Wichtig für uns ist auch, daß uns die NATO bei dieser Tagung in Madrid eingeladen hat, unser bisheriges Verbindungsbüro zu einer vollwertigen Botschaft der NATO aufzuwerten. Der Bundeskanzler und ich sind übereingekommen, daß Österreich in diesen Tagen auf diese Einladung positiv reagieren wird. (Neuerlicher Beifall bei der ÖVP und bei Abgeordneten der SPÖ.)

Thema Nachbarschaftspolitik, gute Nachbarschaft mit den Regionen in unmittelbarer Nähe und weiterer Entfernung: Österreich ist jenes Land, das wie Deutschland acht Nachbarländer hat
– nur Deutschland und auch Serbien haben eine ähnlich große Zahl von Nachbarstaaten –; es ist daher besonders für ein kleines Land wichtig, mit seinen Nachbarn in Frieden, in Freundschaft, in ungetrübten Beziehungen zu leben.

Wenn ich gleich bei einem Herzensanliegen für alle von uns, bei Südtirol, beginnen darf, dann kann man sagen, daß, als Österreich und Italien bei den Vereinten Nationen die Streitbeilegungserklärung über Südtirol abgegeben haben, der damalige UN-Generalsekretär von einem Modell für die Regelung anderer bilateraler Probleme in Europa gesprochen hat. Wir wissen aber auch, daß es damals einige Stimmen gegeben hat – auch in Südtirol –, die skeptisch gewesen sind (Abg.

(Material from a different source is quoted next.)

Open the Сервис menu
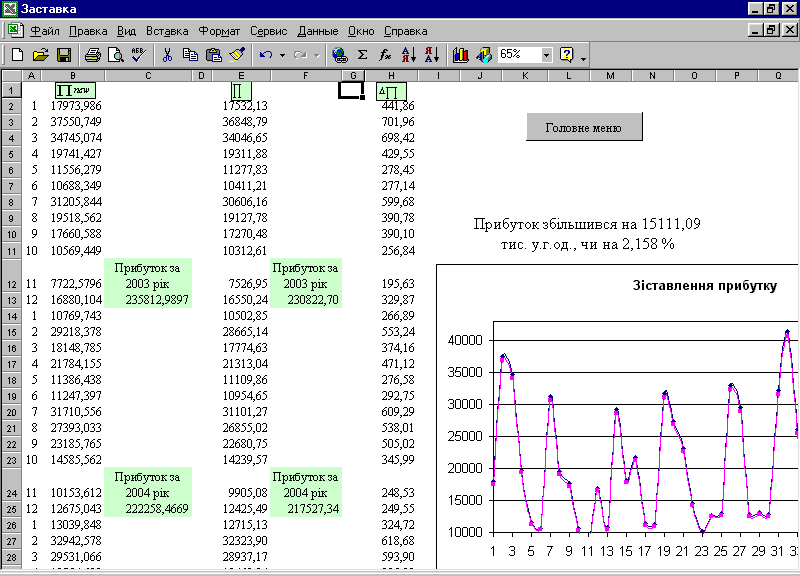Viewport: 800px width, 576px height. tap(268, 31)
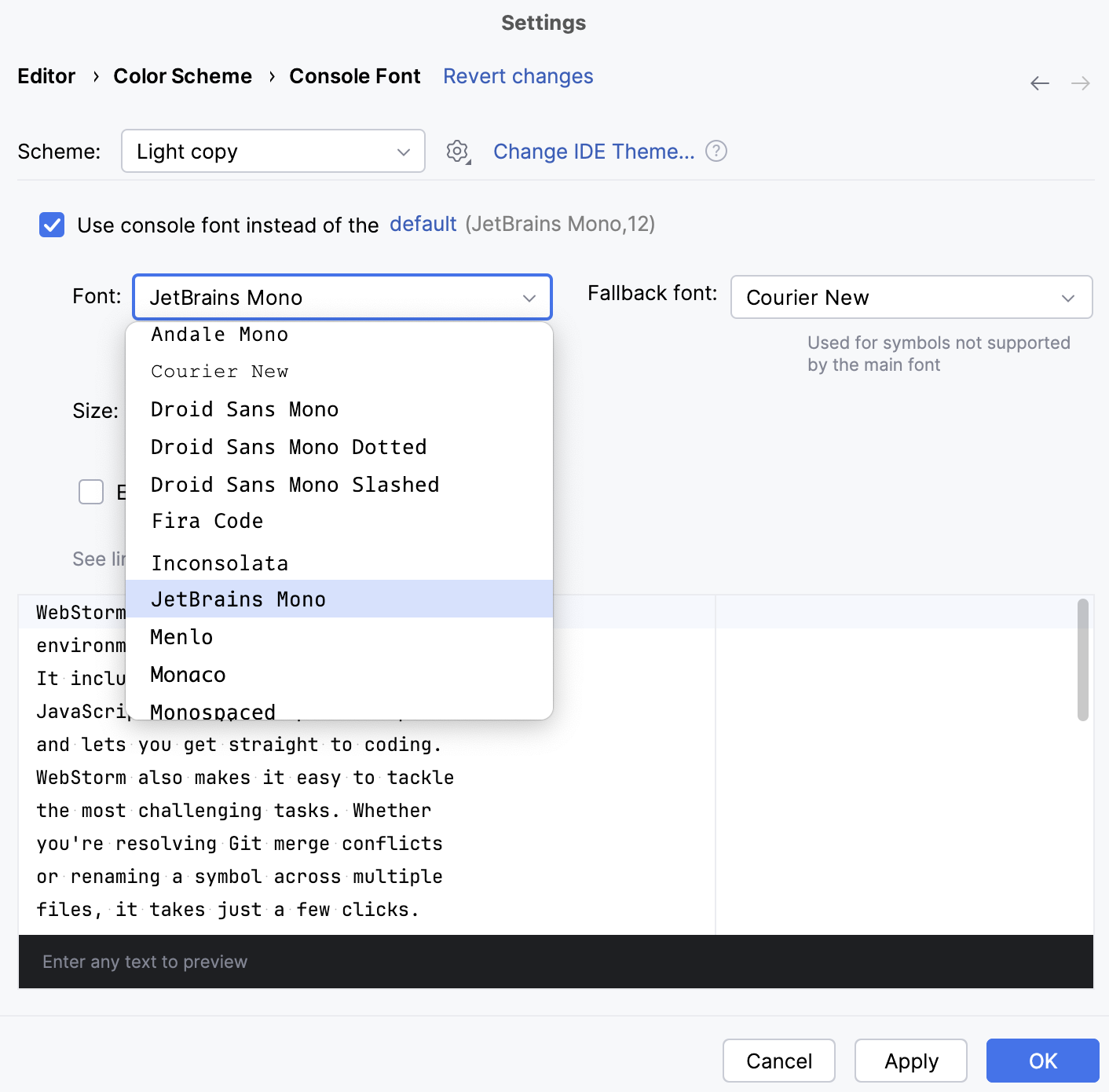Uncheck Use console font instead of default

[51, 225]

Meisinger: Nicht umsonst!) , ob nicht mit dieser Streitbeilegungserklärung der Zug zu mehr Autonomie, zu mehr Rechten für die Südtiroler abreißt.

Das Gegenteil war der Fall. Wir haben heute mit Italien beste Beziehungen wie noch nie in unserer Geschichte. Wir haben erst vor wenigen Tagen ein umfangreiches Gespräch mit dem Landeshauptmann und SVP-Parteiobmann Brugger gehabt und konnten uns davon überzeugen, wie es gerade seit dieser Streitbeilegungserklärung möglich gewesen ist, daß die Südtiroler neue Rechte für die Straßenerhaltung, für die Errichtung und Kontrolle von Behörden bekommen haben, daß sie jetzt soweit sind, daß sie die Bildungspolitik mehr oder weniger in ihre Hand bekommen, und die Gespräche um die Errichtung einer Freien Universität in Bozen sind so, daß sie in Zusammenarbeit mit der Landesuniversität in Innsbruck ein ganz wichtiges Grundanliegen der Südtiroler Bevölkerung optimal abdecken können. Meine Gespräche mit Außenminister Dini am Rande der Madrider Konferenz haben bestätigt, daß auch die italienische Regierung hierin eine modellhafte Entwicklung in einer bilateralen Beziehung sieht. (Beifall bei ÖVP und SPÖ.)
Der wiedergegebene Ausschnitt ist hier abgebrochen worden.